> **Requirement**
Find the word "each" in the material below and gather every line that contains it.

> **Extracted material**
○ ○ ○
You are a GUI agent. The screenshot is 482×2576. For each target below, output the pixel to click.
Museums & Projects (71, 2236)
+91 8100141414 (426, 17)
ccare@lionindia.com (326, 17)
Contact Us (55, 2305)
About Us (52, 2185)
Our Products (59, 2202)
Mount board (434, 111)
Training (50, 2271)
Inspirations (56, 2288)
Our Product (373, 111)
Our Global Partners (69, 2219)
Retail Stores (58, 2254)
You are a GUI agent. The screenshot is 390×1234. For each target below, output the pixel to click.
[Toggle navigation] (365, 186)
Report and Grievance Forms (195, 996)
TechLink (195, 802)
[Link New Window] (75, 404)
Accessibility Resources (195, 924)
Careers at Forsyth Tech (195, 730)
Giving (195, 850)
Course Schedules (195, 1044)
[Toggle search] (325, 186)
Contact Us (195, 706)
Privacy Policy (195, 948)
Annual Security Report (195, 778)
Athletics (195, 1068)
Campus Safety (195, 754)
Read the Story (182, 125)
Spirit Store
○ ○ ○
> **Result of this exercise**
You are a GUI agent. The screenshot is 482×2576. For each target below, output the pixel to click.
You are a GUI agent. The screenshot is 390×1234. For each target below, output the pixel to click.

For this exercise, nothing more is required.